Destination – Pour Paul Frankl, c’est l’élément hétérogène après les aspects formels: il ne s’agit que de la destination d’un espace architectural, autrement dit l’usage pour lequel il est conçu. Dans la logique particulière des maisons-bulles, cet analyseur devrait être le premier. C’est lui qui doit déterminer les formes, leurs dimensions et toute l’organisation de l’espace. On comprend que les trois premiers éléments d’analyse découlent de la juste appréciation du quatrième, c’est-à-dire des nécessités et du confort des habitants. Le schéma d’analyse fonctionne donc plutôt mal. On est évidemment à l’opposé d’une conception architecturale qui privilégie l’aspect esthétique au dépend de l’usage.

En ce qui concerne l’aspect symbolique que les successeurs de Frankl ont développé, on peut dire qu’il est étranger aux maisons-bulles. Mais il y a évidemment une symbolique implicite, comme dans toute œuvre. Elle réside ici dans la juste adaptation et l’intégration à la nature, analogue à celle d’un être vivant.

C.R.

Voir

Antti Lovag : interview sur France Culture

One thought on “Conceptions d’Antti Lovag”
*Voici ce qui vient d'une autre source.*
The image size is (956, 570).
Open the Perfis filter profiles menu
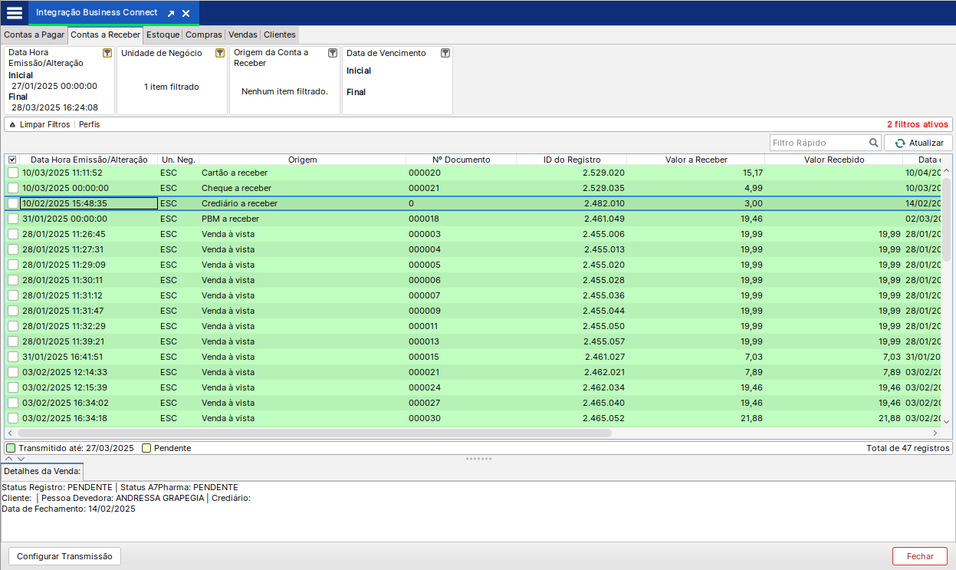point(89,125)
  1. Suite aux terrible événements cycloniques connus récemment à Saint Barthélémy et Saint Martin, cette conception d’habitation me semble la plus adaptée pour des régions cycloniques ou à tendances à subir d’éventuels cyclones, donc je m’y intéresse car j’habite en Polynésie Française où nous avons connu une succession de cyclones en 1983, mais des cyclones de moindre importance que ceux de Saint-Barte. Mon souhait est bien sûr que les lois du pays en vigueur sur les normes d’habitation permettent aux Polynésiens de construire ce genre d’habitation. Loin de vouloir bâtir un palais comme celui de Monsieur Cardin, j’espère avoir le droit et pouvoir réaliser une maison de 3 chambres et 3 salles d’eau pour mes besoins d’habitation personnels. Je souhaite trouver sur internet des sites avec des descriptifs des matériaux utilisés par Monsieur Antti Lovag pour la réaliser de ses maisons bulles. Merci pour toutes vos informations.